There are two main factors that will account for that. The first one is the actual amount of radiation each type of phone releases. This is given in Watts per kilogram (W/kg) and the Federal Communications Commission (FCC) has established a maximum Specific Absorption Rate (SAR) as 1.6 W/kg. As it turns out, lots of today’s smart phones approach that limit. You can find a fairly comprehensive list of these levels from the Environmental Working Group here.
The second factor is duration of exposure. That is a bit more difficult to determine since there are so many environmental factors that feed into this. The age at which a person begins using mobile phones is one of them. Children, who have thinner skulls than adults, are susceptible to greater amounts of radiation penetrating into their brains and could have a higher chance of developing various types of tumors at a faster rate than people who began using mobile phones as adults.
Just like with any other carcinogen, the effects of cell phone radiation will differ from person to person. Depending on both level to exposure and amount of the exposure, some people may develop symptoms in as little as ten years. Others may go an entire lifetime without seeing any adverse effects to their health.
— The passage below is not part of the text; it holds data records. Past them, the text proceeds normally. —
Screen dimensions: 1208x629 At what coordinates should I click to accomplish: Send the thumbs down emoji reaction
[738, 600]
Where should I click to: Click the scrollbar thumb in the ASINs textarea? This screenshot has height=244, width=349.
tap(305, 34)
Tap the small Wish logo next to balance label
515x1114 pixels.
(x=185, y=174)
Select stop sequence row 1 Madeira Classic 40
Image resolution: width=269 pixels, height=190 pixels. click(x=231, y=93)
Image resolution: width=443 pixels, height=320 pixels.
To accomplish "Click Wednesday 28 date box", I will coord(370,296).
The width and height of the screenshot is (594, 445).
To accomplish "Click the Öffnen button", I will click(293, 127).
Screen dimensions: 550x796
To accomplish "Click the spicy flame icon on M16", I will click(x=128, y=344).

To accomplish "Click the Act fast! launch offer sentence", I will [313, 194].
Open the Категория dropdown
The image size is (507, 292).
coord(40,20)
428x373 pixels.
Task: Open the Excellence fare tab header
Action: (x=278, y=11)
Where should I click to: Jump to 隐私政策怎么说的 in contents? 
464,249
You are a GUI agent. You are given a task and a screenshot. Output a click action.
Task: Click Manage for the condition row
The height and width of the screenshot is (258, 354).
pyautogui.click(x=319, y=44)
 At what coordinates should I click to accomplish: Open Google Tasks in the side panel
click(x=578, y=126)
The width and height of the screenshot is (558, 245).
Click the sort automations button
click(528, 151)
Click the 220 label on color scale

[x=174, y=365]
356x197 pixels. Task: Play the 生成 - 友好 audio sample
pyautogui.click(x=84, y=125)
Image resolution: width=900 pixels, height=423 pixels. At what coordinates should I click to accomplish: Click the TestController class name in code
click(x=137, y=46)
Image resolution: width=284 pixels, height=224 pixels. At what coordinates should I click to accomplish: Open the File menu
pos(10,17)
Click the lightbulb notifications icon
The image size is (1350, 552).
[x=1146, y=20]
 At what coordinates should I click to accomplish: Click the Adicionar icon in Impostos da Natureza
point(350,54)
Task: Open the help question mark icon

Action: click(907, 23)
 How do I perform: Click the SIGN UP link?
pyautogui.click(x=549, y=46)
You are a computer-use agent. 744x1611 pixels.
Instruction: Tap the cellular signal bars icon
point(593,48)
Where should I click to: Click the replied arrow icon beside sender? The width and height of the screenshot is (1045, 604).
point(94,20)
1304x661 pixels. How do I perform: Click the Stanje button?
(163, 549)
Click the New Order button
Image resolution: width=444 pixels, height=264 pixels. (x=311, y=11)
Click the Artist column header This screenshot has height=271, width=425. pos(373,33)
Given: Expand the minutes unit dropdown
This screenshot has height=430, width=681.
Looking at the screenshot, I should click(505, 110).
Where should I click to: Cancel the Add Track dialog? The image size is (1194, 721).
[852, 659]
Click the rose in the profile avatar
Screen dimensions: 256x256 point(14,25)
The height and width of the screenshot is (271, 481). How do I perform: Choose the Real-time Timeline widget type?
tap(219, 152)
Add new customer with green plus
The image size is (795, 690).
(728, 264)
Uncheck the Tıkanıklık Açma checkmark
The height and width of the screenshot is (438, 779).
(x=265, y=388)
But, I believe its always better to err on the side of caution. There are already guidelines in limiting exposure to cell phone radiation. To begin with, use an earpiece that will get you further away from the “guts” of the phone where the transmitter sits. Even when using a mobile phone up to your ear, try to keep it at least an inch away from your ears and face. When calling isn’t necessary, text the recipient instead.
Undoubtedly, more information will be coming out regarding this issue in the months and years ahead. As with most health studies, the claims released this week will be modified, refined, or may even be reversed. Such is the way with science.